To get something out of the way: Tier identity arguments should never be used to protect a Pokemon's place in a tier. SWSH LC Vullaby is a perfect example of this, being a Pokemon with multiple generations' worth of dominance before finally getting the axe. I strongly believe that it is good and right to question something so warping that it gives the tier its identity, and I am speaking as one of the people who got this tier to where it is today. So let's not appeal to tradition and kid ourselves when this tier has and does experience massive changes every few years.
Indeed, some people will take this post as an attack on RBY UU itself, but I think true love is when you are willing to engage in a good faith discussion like this without resorting to a shut-down statement like "Tentacruel is UU itself". Besides, if Tentacruel suddenly dropped from 100% usage, is it even the Tentacruel tier anymore? I don't think it's a sustainable metric, anyway.
It's not that I don't like UU: it's that I absolutely love this tier. Why else would I dedicate endless hours to writing material on this metagame? It is good, right, and frankly brave to question the identity of your tier.
Let's look at Tentacruel!
Let's look at why Tentacruel works for a moment: 100 Speed Wrap.
This is insane in a tier with checks notes 8 Pokemon that outrun it, and 7 that ties it. Out of these, the following Pokemon are viable;
Outruns Tentacruel: (6)
Ties Tentacruel: (4)
You have to use at least two of these ten Pokemon, ideally more, to keep the opponent off Tentacruel. A few of these can't even contest it in a head-on collision, and some are barely viable. Let's call these Pokemon "Speedsters" for the rest of this thesis, and a critical mass of them is a problem.
In some generations, this would be fine, but in RBY, this is very, very bad. I am not going to outright say Tentacruel is broken because I don't think this adequately describes how good Tentacruel actually is. I define it as overpowered, in that it has so many options available at any given stage of a game down to the prep phase, dictating everything that happens. The centralising nature of Tentacruel is incredibly difficult to quantify. This is because it has 100% usage and has to be deconstructed because it's not your normal "I will set up and sweep" SM OU banned Pokemon, it's something that supports teams in an incredibly intricate way.

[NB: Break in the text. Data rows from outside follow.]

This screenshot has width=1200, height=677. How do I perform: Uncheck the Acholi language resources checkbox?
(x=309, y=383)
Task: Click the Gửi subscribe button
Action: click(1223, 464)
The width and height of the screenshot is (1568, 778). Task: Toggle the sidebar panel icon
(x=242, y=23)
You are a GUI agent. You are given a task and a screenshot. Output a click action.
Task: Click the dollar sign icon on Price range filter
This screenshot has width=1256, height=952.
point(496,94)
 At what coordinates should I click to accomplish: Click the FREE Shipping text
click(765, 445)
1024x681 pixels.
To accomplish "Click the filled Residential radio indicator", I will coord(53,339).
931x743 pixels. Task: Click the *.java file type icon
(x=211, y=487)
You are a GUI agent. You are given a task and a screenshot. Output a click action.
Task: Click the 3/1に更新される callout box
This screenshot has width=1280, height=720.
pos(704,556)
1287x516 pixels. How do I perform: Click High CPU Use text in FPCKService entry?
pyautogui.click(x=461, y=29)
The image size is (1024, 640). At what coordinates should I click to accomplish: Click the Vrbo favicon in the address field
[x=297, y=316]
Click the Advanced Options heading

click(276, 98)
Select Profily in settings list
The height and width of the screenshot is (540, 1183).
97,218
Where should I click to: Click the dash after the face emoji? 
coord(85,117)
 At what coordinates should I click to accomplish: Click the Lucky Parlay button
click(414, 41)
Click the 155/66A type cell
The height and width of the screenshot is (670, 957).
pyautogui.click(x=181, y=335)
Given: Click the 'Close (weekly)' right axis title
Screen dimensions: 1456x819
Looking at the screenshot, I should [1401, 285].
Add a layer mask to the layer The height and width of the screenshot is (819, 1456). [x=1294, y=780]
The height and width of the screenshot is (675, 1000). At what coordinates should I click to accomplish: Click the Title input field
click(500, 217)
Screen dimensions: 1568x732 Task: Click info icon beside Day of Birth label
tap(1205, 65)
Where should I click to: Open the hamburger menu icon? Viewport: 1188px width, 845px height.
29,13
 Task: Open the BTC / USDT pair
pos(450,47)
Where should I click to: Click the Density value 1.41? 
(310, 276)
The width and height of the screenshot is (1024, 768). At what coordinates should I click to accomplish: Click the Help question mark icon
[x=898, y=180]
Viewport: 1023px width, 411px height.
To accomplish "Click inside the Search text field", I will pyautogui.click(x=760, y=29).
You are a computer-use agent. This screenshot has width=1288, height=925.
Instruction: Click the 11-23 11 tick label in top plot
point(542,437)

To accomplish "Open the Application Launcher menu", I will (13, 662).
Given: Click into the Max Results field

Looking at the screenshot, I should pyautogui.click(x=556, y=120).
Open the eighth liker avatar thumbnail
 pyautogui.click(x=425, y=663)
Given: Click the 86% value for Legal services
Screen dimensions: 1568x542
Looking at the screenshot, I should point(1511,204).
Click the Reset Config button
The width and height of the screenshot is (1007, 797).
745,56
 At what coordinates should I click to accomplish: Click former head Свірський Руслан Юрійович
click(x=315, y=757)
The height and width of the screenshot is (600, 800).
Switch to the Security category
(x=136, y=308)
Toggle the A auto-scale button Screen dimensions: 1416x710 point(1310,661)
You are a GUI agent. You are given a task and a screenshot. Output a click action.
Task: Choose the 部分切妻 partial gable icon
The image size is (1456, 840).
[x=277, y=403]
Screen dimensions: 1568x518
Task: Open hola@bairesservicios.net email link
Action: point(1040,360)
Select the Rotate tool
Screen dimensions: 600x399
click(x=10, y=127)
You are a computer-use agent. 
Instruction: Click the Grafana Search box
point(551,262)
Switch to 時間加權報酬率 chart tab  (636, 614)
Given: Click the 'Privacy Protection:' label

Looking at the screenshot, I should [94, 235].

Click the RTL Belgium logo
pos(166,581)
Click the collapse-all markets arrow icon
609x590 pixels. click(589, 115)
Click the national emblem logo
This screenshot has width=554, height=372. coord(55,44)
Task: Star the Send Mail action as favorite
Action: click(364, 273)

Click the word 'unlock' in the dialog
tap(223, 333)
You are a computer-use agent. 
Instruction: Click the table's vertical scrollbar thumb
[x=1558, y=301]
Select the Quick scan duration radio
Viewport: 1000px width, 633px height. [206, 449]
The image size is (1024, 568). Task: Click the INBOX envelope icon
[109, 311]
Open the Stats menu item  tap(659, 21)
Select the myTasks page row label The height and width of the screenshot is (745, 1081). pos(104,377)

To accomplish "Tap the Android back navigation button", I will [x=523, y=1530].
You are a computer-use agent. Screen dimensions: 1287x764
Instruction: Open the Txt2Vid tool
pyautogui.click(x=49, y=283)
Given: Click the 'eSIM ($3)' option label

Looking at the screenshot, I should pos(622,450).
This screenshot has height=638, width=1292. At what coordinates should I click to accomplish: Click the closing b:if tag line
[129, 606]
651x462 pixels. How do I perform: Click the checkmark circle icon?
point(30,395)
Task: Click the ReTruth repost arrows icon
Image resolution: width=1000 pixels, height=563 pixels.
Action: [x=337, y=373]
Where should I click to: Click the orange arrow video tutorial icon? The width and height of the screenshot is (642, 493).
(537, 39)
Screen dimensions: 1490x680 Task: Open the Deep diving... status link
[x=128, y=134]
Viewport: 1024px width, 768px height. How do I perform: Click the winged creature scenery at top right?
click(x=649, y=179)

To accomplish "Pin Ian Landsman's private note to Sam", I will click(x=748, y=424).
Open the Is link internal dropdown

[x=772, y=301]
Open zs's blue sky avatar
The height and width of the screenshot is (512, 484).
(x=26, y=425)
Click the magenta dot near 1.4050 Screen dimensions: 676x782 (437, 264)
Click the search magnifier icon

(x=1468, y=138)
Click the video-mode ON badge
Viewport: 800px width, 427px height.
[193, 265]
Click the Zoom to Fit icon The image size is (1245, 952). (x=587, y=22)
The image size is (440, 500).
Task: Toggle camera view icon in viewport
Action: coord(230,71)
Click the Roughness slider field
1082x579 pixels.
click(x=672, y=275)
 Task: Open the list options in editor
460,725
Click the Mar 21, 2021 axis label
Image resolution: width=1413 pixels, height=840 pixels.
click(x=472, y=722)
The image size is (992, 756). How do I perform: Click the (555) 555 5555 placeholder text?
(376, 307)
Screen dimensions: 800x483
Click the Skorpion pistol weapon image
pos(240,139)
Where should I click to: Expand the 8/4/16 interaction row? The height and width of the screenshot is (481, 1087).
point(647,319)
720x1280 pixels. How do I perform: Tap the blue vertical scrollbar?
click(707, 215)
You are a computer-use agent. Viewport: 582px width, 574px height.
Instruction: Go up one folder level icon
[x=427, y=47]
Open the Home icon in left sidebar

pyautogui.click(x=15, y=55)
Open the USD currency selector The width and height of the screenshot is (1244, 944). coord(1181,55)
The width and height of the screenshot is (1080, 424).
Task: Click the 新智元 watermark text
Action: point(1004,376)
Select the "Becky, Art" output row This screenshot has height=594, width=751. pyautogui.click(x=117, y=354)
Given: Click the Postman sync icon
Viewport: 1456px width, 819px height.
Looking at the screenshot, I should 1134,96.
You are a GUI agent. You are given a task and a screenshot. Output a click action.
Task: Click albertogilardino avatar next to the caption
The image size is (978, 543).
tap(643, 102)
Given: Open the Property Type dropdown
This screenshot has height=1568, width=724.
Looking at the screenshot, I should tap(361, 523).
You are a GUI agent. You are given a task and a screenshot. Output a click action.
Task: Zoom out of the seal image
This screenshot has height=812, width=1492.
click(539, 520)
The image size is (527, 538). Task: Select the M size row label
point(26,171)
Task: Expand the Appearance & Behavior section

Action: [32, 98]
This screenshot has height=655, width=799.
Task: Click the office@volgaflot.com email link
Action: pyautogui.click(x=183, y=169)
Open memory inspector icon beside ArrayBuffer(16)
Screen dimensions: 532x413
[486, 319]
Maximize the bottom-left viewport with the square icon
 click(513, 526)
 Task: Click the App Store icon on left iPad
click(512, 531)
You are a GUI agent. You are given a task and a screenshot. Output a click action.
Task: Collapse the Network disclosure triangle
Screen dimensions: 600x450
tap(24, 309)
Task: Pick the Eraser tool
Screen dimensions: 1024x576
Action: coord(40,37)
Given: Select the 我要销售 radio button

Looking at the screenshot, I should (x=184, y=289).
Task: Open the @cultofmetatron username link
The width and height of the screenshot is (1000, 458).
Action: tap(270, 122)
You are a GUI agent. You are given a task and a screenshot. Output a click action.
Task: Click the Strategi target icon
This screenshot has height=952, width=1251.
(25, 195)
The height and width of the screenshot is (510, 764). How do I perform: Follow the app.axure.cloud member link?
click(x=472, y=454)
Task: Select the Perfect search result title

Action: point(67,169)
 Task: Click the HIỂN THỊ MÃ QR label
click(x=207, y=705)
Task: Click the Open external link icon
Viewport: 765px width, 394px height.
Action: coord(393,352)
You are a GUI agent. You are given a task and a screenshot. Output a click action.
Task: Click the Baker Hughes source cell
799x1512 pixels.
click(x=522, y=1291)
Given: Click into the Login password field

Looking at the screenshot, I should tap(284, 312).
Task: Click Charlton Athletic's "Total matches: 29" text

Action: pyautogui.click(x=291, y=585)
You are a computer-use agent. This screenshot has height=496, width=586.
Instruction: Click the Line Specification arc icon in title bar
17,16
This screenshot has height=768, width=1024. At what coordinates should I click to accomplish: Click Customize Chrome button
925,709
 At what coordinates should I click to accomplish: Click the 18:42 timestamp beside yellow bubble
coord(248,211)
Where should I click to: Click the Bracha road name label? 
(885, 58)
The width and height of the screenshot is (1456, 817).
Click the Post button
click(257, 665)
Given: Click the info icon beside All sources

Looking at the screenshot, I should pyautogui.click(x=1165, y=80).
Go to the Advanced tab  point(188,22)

The reason Tentacruel's "brokenness" is so hotly debated is that it is a "constant" in the tier. You go in expecting to see it and thus you stack your teams against it. It extends into the builder; you must load extremely fast Pokemon - some of which are just flat-out not that great otherwise - and these Pokemon are not just frail, but also have gigantic critical hit rates. This is fine in something like RBY OU because your team is stacked with Chansey and Snorlax to begin with, which see the battlefield more than any Pokemon, and much of the rest of the Pokemon are slow bulk monsters. Yes, Alakazam and Starmie are exceptions, but their usage is not mandated, and teams like EggMieDon have seen usage for numerous years. In UU, Dugtrio has a 20%+ chance to make a Pokemon vanish before your eyes. Dugtrio would not be used nearly as much in a metagame where it has multiple bulky Water-types to contend with. Kangaskhan, a Pokemon famed for its physical bulk in the tier to some degree, has a 20%+ chance to fail to check Dugtrio. And you don't just have Dugtrio as your big fuck off speedster, you have Kadabra, Persian, and Dodrio, these Pokemon hit so hard but all die to a critical hit Tentacruel Surf or something. And here, it's not just Tentacruel, it's...everything. Look at how much Persian's Slash does to all of these, seriously.
Tentacruel's Speed isn't the only thing that promotes these Pokemon either, it's also the fact it enables them better than any Pokemon in the game. It is incredibly easy to find a Tentacruel Wrap opportunity - don't pretend it isn't, you have and do play those weird Tentacruel speed ties in a desperate attempt to get momentum - and the minute that lands, you have the opportunity to bring in one of these big fuck off frail speedsters in for free. Now yes, they can bring in a Pokemon that happens to check them, but unlike your opponent, you are the one with the plan from a few turns ago here. And this thing that centralises the metagame has 84.4% accuracy, adding even more variance on the Tentacruel user's end. If their mandatory Tentacruel gets paralysed, they likely lose the game, but it's so strong and centralising that they have to use it. And unlike its fellow speedsters, Tentacruel can "skip" the typical "switch in a TWaver and make status progress" counterplay through Wrap providing free switches, making it SUPER hard to actually touch. You cannot "counter" Tentacruel with even something like Raichu because it's going to bring in Dugtrio and Thanos it from existence because ONE Wrap tick immediately puts Raichu in Dugtrio range. Even if it didn't, Raichu would have a 20%+ chance to die, just like Tentacruel, actually. If you KO a Pokemon in other RBY tiers, you can bring in virtually any paralysis user, force the speedster out, and make status progress. Or, force a 50/50 between status and a strong attack to beat their current status blocker. Tentacruel means the threshold has to be 100+ Speed for it to even be an option, and when it is, they have a bloody Hypno in the back, which means at least Kadabra and Electabuzz won't be able to do much; at least Electabuzz can crit, I guess. Making status progress is insanely hard.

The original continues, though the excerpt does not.